Protect data without suffocating the business
The bill will be reintroduced, in the words of Ashwini Vaishnaw, “soon”, as part of a series of laws that ideally should have absorbed all the criticism leveled at India’s inadequate data protection regime in the over the four years of deliberations that have taken place. of the withdrawn bill. These concerns involve diluting the right to privacy by including non-personal data within the scope of the law, local storage of data collected by companies, and extended powers to government.
Privacy, although arising from a fundamental right, cannot be considered in isolation. It must find its place in an effective regulation of data governance. This includes not placing an inordinate compliance burden on data collection and storage.

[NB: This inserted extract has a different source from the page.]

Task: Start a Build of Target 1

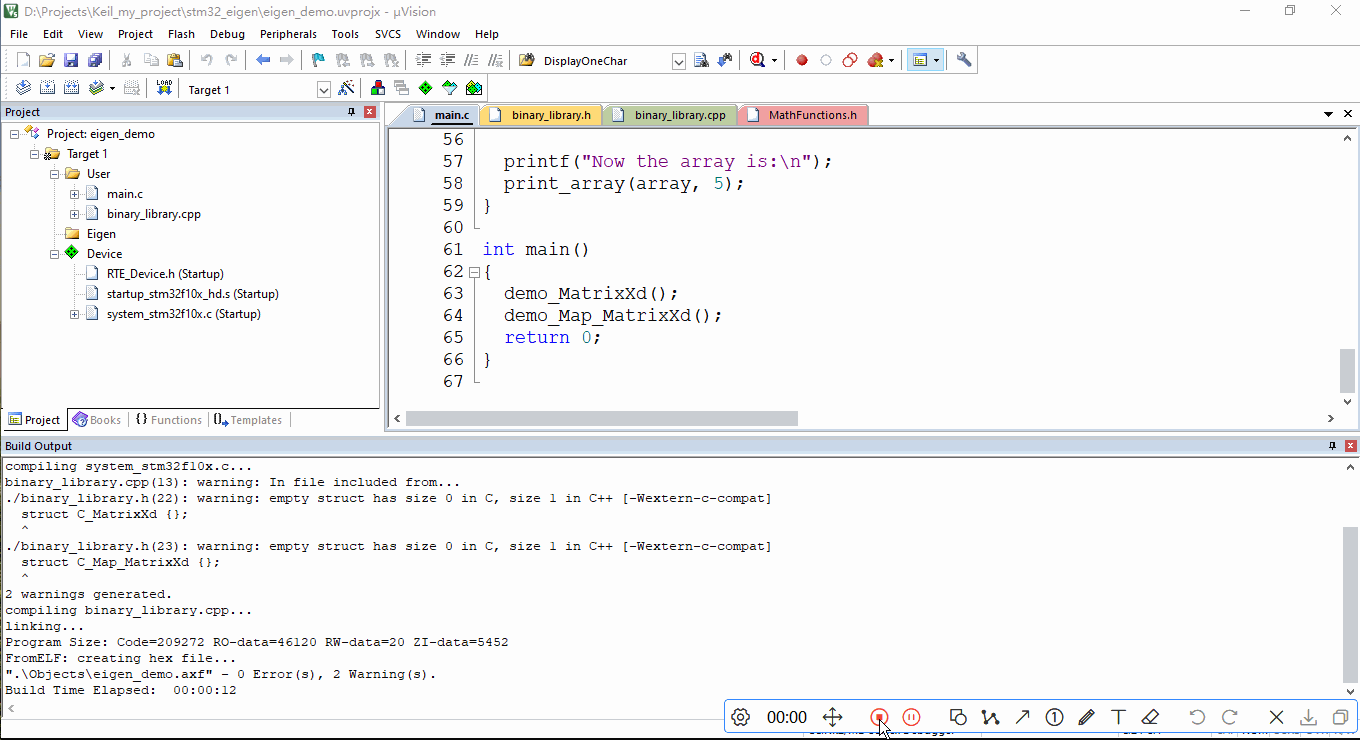Action: coord(47,88)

Penalties for violations should be in line with global standards, as should disqualifications for law enforcement. Personal and non-personal data must be separated by effective anonymization and their treatment in law must be different. Without a privacy law and regulatory framework for public data in place, the GoI would find itself in a gray area regarding obtaining consent and anonymizing citizen data it holds in trust. .
The legislation would remain behind the curve of technological change if it had to undergo another round of protracted consultation with stakeholders. The sooner the legal foundations are laid, the easier it will be to change the superstructure of data protection as the digital landscape develops.
Privacy that does not stifle the digital economy is vital for a government that expects technology to power the next phase of India’s development. It is up to the GoI to find the shortest path to strike a balance between regulatory overbreadth, ease of doing business and trade distortion.